Marico, the fast moving consumer goods (FMCG) major, reported a 19 per cent rise in its consolidated net profit at Rs.185 crore for the quarter ended June 2014. Income from operations rose 25 per cent to Rs.1,623.1 crore.
Marico’s consolidated operating profit grew 20 per cent to Rs.267 crore, operating margin was at 16.4 per cent and there was an underlying volume growth of 5 per cent in its business. Its domestic business grew 28 per cent while international business grew 16 per cent during the quarter.

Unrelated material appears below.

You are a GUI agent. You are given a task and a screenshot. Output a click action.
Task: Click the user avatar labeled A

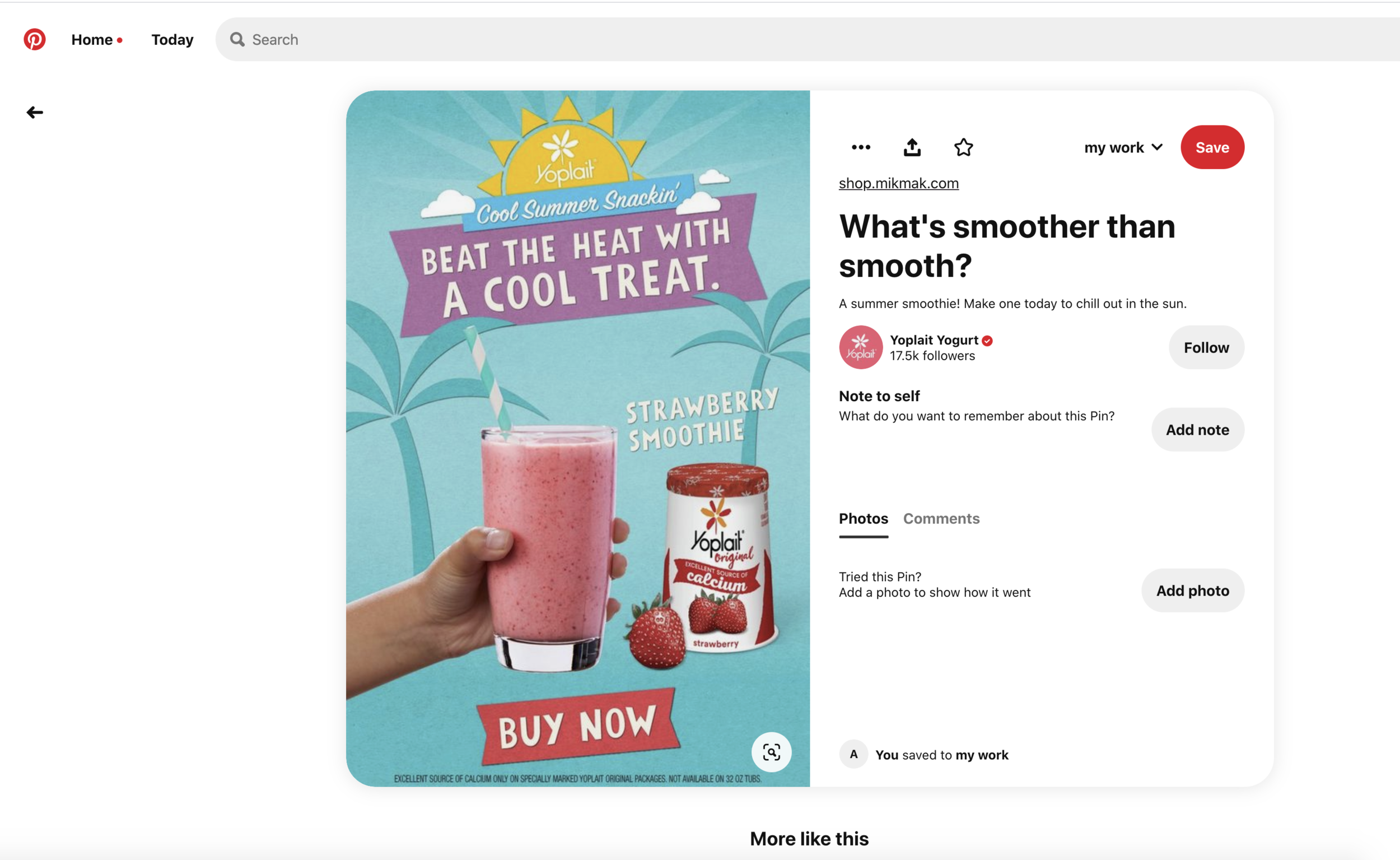(853, 754)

While Marico’s domestic business saw operating margin of 18.8 per cent, a statement from Marico said it believed “an operating margin for the domestic business in the band of 17-18 per cent is sustainable in the medium-term.” It registered market share gains in more than 80 per cent of its portfolio although gross margins contracted due to sharp rise in raw material prices. The company said the average market prices of copra (a key input for its leading brand Parachute oil) during the quarter were up 131 per cent. “Copra being in off-season from now onwards, prices are likely to be range bound for the next quarter,” it said.
In its international business, most core markets registered gains with Bangladesh growing 14 per cent, Middle East North Africa (MENA) growing 18 per cent, South Africa 9 per cent though Vietnam remained flat.
In a presentation, Marico said that over the medium-term, it planned to double its top-line in four years and gain a leadership position in terms of market share. Its portfolio in emerging markets of Asia and Africa would focus on hair and skin nourishment and male grooming.
In terms of regional play, it said in India and Vietnam, the focus would be on food and wellness and in sub-Saharan and South Africa on ethnic hair care. On the Bombay Stock Exchange, Marico stock moved down by 1.7 per cent to close at Rs.256.6 on Monday.